Brief :: Copy out every item below word for word, changing nothing.

Material ::
>> Start
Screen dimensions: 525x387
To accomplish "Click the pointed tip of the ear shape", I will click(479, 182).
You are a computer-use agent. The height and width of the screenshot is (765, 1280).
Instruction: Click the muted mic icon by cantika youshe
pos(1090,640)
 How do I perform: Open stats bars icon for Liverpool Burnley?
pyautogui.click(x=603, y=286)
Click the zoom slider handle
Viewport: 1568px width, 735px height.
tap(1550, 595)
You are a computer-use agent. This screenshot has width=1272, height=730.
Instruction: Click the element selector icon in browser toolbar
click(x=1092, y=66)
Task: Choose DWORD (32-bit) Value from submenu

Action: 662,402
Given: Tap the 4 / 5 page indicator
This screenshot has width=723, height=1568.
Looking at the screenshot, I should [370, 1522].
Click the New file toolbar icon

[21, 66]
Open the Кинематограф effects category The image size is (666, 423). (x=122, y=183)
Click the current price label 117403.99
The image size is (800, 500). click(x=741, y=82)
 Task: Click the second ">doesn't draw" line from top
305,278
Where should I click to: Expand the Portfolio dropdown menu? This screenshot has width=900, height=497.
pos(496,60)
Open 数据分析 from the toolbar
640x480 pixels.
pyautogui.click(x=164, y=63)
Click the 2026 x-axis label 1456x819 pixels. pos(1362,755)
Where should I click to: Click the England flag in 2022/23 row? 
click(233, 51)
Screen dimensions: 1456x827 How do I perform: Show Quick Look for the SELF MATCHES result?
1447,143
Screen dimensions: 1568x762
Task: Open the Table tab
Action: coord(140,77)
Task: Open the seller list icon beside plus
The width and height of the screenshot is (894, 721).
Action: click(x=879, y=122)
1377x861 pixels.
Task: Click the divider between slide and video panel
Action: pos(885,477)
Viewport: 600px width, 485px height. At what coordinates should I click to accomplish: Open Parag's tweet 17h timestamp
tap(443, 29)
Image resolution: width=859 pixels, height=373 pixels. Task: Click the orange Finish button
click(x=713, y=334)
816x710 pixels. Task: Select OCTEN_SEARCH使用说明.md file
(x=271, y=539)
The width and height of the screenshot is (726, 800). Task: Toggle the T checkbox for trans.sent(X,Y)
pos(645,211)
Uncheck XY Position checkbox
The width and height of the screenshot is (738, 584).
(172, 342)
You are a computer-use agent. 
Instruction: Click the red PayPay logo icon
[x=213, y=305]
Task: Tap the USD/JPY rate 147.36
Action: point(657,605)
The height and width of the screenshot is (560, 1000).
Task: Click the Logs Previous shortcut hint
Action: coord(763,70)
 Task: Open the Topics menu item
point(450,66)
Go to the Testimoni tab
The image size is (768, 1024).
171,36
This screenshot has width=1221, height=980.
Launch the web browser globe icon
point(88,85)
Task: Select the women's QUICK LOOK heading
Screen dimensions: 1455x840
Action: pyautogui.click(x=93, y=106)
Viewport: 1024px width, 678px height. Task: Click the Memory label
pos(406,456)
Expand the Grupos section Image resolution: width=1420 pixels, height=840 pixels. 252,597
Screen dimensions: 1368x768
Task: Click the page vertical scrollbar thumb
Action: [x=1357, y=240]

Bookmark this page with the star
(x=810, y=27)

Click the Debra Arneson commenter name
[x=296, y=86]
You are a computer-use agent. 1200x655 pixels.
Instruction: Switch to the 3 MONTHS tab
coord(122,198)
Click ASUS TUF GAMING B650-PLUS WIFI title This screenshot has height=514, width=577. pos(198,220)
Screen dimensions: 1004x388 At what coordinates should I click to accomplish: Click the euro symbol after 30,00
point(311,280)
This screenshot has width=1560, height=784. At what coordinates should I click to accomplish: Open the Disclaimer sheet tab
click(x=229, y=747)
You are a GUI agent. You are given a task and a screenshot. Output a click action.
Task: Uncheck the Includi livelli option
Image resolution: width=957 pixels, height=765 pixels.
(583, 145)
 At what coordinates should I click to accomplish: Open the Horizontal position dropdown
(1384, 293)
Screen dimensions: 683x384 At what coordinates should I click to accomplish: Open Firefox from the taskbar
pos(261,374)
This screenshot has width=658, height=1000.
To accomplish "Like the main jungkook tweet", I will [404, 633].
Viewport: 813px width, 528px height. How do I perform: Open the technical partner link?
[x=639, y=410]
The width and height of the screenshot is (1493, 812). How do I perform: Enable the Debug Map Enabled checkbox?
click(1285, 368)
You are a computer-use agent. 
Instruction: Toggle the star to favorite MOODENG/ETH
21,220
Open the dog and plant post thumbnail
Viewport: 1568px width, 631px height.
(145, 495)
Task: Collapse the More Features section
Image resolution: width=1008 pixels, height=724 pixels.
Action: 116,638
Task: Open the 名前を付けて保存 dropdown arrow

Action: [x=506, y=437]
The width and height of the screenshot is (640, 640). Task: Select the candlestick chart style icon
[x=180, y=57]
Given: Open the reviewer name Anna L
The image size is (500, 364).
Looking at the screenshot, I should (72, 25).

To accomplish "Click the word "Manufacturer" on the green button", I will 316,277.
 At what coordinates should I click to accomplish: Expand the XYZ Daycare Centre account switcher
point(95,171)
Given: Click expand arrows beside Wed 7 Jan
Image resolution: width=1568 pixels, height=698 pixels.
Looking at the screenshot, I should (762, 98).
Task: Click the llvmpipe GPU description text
>> End
Correct response ::
Screen dimensions: 525x387
To accomplish "Click the pointed tip of the ear shape", I will click(479, 182).
You are a computer-use agent. The height and width of the screenshot is (765, 1280).
Instruction: Click the muted mic icon by cantika youshe
pos(1090,640)
 How do I perform: Open stats bars icon for Liverpool Burnley?
pyautogui.click(x=603, y=286)
Click the zoom slider handle
Viewport: 1568px width, 735px height.
tap(1550, 595)
You are a computer-use agent. This screenshot has width=1272, height=730.
Instruction: Click the element selector icon in browser toolbar
click(x=1092, y=66)
Task: Choose DWORD (32-bit) Value from submenu

Action: 662,402
Given: Tap the 4 / 5 page indicator
This screenshot has width=723, height=1568.
Looking at the screenshot, I should [370, 1522].
Click the New file toolbar icon

[21, 66]
Open the Кинематограф effects category The image size is (666, 423). (x=122, y=183)
Click the current price label 117403.99
The image size is (800, 500). click(x=741, y=82)
 Task: Click the second ">doesn't draw" line from top
305,278
Where should I click to: Expand the Portfolio dropdown menu? This screenshot has width=900, height=497.
pos(496,60)
Open 数据分析 from the toolbar
640x480 pixels.
pyautogui.click(x=164, y=63)
Click the 2026 x-axis label 1456x819 pixels. pos(1362,755)
Where should I click to: Click the England flag in 2022/23 row? 
click(233, 51)
Screen dimensions: 1456x827 How do I perform: Show Quick Look for the SELF MATCHES result?
1447,143
Screen dimensions: 1568x762
Task: Open the Table tab
Action: coord(140,77)
Task: Open the seller list icon beside plus
The width and height of the screenshot is (894, 721).
Action: click(x=879, y=122)
1377x861 pixels.
Task: Click the divider between slide and video panel
Action: pos(885,477)
Viewport: 600px width, 485px height. At what coordinates should I click to accomplish: Open Parag's tweet 17h timestamp
tap(443, 29)
Image resolution: width=859 pixels, height=373 pixels. Task: Click the orange Finish button
click(x=713, y=334)
816x710 pixels. Task: Select OCTEN_SEARCH使用说明.md file
(x=271, y=539)
The width and height of the screenshot is (726, 800). Task: Toggle the T checkbox for trans.sent(X,Y)
pos(645,211)
Uncheck XY Position checkbox
The width and height of the screenshot is (738, 584).
(172, 342)
You are a computer-use agent. 
Instruction: Click the red PayPay logo icon
[x=213, y=305]
Task: Tap the USD/JPY rate 147.36
Action: point(657,605)
The height and width of the screenshot is (560, 1000).
Task: Click the Logs Previous shortcut hint
Action: coord(763,70)
 Task: Open the Topics menu item
point(450,66)
Go to the Testimoni tab
The image size is (768, 1024).
171,36
This screenshot has width=1221, height=980.
Launch the web browser globe icon
point(88,85)
Task: Select the women's QUICK LOOK heading
Screen dimensions: 1455x840
Action: pyautogui.click(x=93, y=106)
Viewport: 1024px width, 678px height. Task: Click the Memory label
pos(406,456)
Expand the Grupos section Image resolution: width=1420 pixels, height=840 pixels. 252,597
Screen dimensions: 1368x768
Task: Click the page vertical scrollbar thumb
Action: [x=1357, y=240]

Bookmark this page with the star
(x=810, y=27)

Click the Debra Arneson commenter name
[x=296, y=86]
You are a computer-use agent. 1200x655 pixels.
Instruction: Switch to the 3 MONTHS tab
coord(122,198)
Click ASUS TUF GAMING B650-PLUS WIFI title This screenshot has height=514, width=577. pos(198,220)
Screen dimensions: 1004x388 At what coordinates should I click to accomplish: Click the euro symbol after 30,00
point(311,280)
This screenshot has width=1560, height=784. At what coordinates should I click to accomplish: Open the Disclaimer sheet tab
click(x=229, y=747)
You are a GUI agent. You are given a task and a screenshot. Output a click action.
Task: Uncheck the Includi livelli option
Image resolution: width=957 pixels, height=765 pixels.
(583, 145)
 At what coordinates should I click to accomplish: Open the Horizontal position dropdown
(1384, 293)
Screen dimensions: 683x384 At what coordinates should I click to accomplish: Open Firefox from the taskbar
pos(261,374)
This screenshot has width=658, height=1000.
To accomplish "Like the main jungkook tweet", I will [404, 633].
Viewport: 813px width, 528px height. How do I perform: Open the technical partner link?
[x=639, y=410]
The width and height of the screenshot is (1493, 812). How do I perform: Enable the Debug Map Enabled checkbox?
click(1285, 368)
You are a computer-use agent. 
Instruction: Toggle the star to favorite MOODENG/ETH
21,220
Open the dog and plant post thumbnail
Viewport: 1568px width, 631px height.
(145, 495)
Task: Collapse the More Features section
Image resolution: width=1008 pixels, height=724 pixels.
Action: 116,638
Task: Open the 名前を付けて保存 dropdown arrow

Action: [x=506, y=437]
The width and height of the screenshot is (640, 640). Task: Select the candlestick chart style icon
[x=180, y=57]
Given: Open the reviewer name Anna L
The image size is (500, 364).
Looking at the screenshot, I should (72, 25).

To accomplish "Click the word "Manufacturer" on the green button", I will 316,277.
 At what coordinates should I click to accomplish: Expand the XYZ Daycare Centre account switcher
point(95,171)
Given: Click expand arrows beside Wed 7 Jan
Image resolution: width=1568 pixels, height=698 pixels.
Looking at the screenshot, I should (762, 98).
Task: Click the llvmpipe GPU description text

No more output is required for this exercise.